Your instructions:
Copy the lines starting at the one that contains "Task: Click the image preview icon in sidebar" and ending at the one that contains "Action: click(x=782, y=214)", requests included, and scale every click coordinate in the answers by 1.7, rounding to whole numbers with halves going up. Leave out the pictures and give only those lines.

Dataset records:
============================================================
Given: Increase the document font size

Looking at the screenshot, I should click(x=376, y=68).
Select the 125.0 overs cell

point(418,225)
============================================================
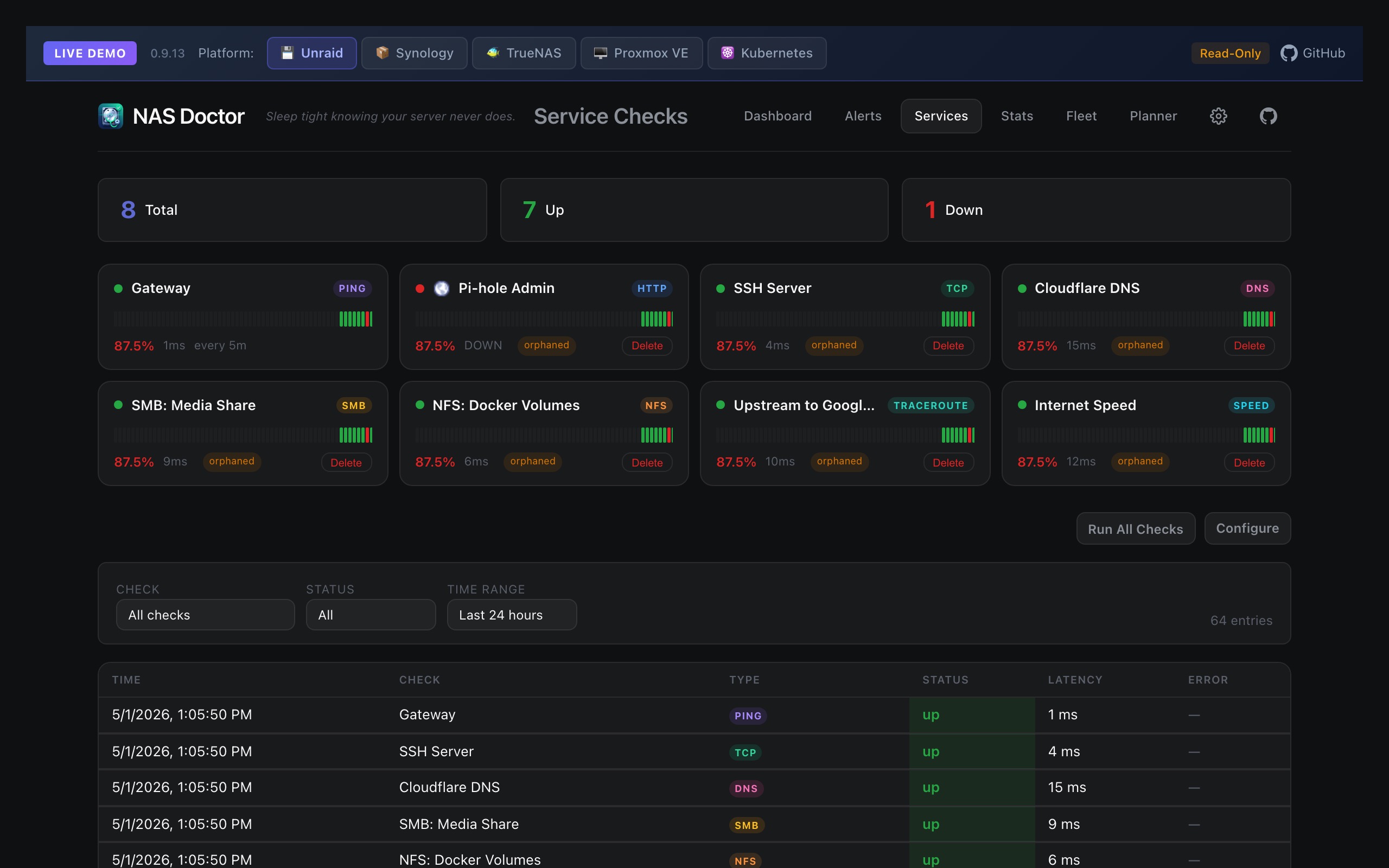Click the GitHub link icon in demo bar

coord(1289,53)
============================================================
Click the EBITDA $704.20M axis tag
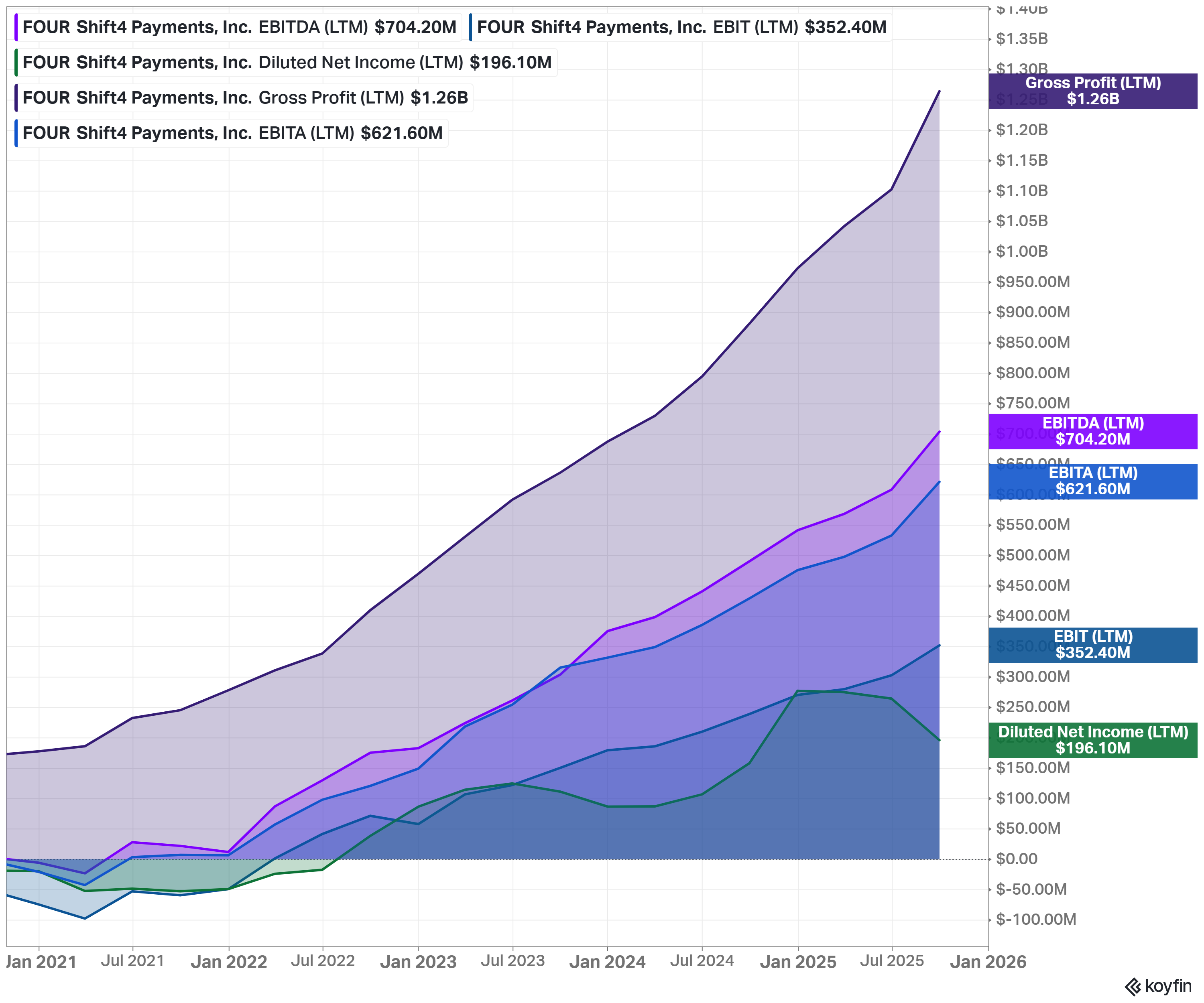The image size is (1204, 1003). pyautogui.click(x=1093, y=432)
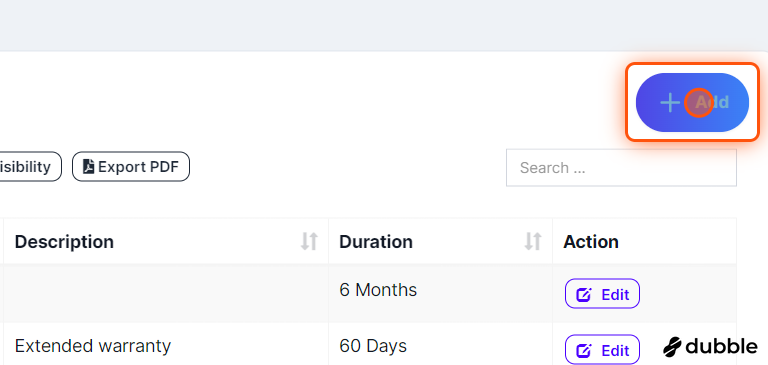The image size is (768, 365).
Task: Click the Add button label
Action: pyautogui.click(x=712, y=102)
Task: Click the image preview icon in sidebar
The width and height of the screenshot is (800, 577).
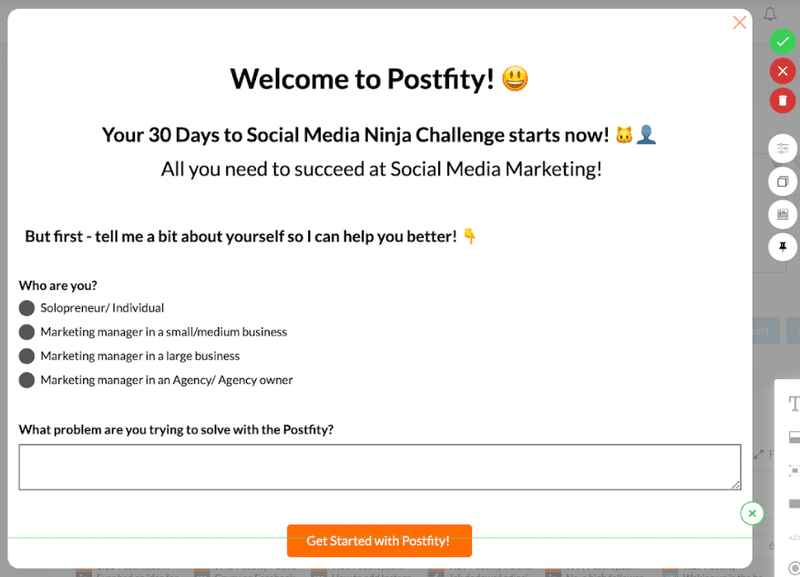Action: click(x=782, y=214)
============================================================
Problem solution:
Task: Click the image preview icon in sidebar
The width and height of the screenshot is (800, 577).
Action: click(x=1329, y=364)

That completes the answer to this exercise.